Dernier né de la jeune collection « Lettres SF », Manuscrit d'un roman de SF trouvé dans une poubelle est un recueil de nouvelles partiellement inédites (quatre textes sur les neuf publiés), celle-ci représentant, à l'évidence, le principal intérêt de l'ouvrage, les autres nouvelles parues dans Fiction ou divers fanzines étant de natures, de qualités et genres très divers (c'est le moins qu'on puisse en dire !). On navigue donc à vue entre l'ultraviolence de « Et chez vous comment ça va ? », la satire de « F&SF » et la misogynie (pornographie ?) de « Tout à la main ». Aussi dans cette traversée gare à ne pas s'échouer, l'ultraviolence pouvant très vite devenir ignoble et la satire, pour peu qu'elle décrive un milieu particulier, s'avérer obscure pour le commun des mortels. Quant au troisième des genres mentionnés...

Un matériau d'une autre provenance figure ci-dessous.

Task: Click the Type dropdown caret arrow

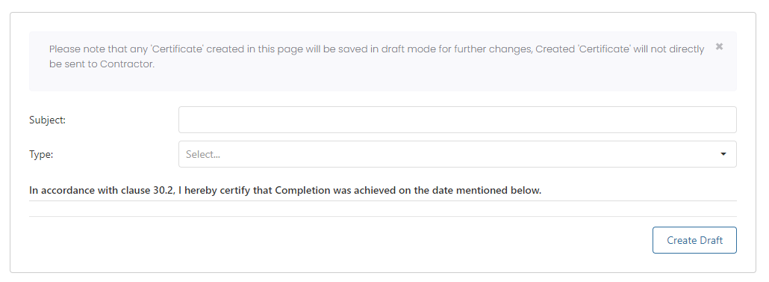Action: tap(723, 154)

Manuscrit d'un roman de SF... mériterait donc à l'occasion, comme à la télé (dixit le CSA...), son petit carré rouge (ou son triangle bleu, allez savoir.,.), en dépit de sa couverture de qualité qui ne déparerait pas les rayons pour la jeunesse où un libraire inconscient pourrait facilement l'égarer. Ainsi le recueil pourra de fait emballer ou susciter le dégoût, suivant les sensibilités de chacun.

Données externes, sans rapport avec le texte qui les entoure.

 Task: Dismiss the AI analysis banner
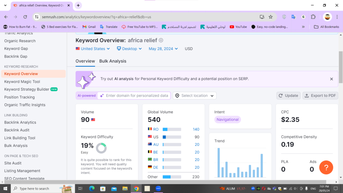[x=331, y=79]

Reste, comme indiqué en quatrième de couverture, l'omniprésence d'un humour acide. « F&SF » est hilarant ; « L'Arme » réserve de ces développements en coup de théâtre à la Fredric Brown. Quant à « Mégalomaniaque », c'est complètement... allumé ! En revanche le mythe d'Adam et Eve revisité à la sauce andrevonienne dans « C'est la meilleure histoire... » est incontestablement téléphoné. Demeure « Chapo », décrivant une société hyper hygiénique où il est bien difficile de trouver un animal de compagnie : un texte pertinent et par certains côtés émouvant, un sombre futur dont on souhaite qu'il reste là où il est, sur le papier... Enfin ajoutons que certains des textes (dont la préface, à la formulation originale quoiqu'un tantinet surfaite) permettront aux nostalgiques et aux curieux, au travers de l'itinéraire d'un Jean-Pierre Andrevon vieux routier du genre, de (re)plonger dans le milieu de la S-F française des années 70-80.
Du bon et du moins bon, donc, mais certes pas de l'inintéressant, à commencer par le style souvent remarquable de l'auteur.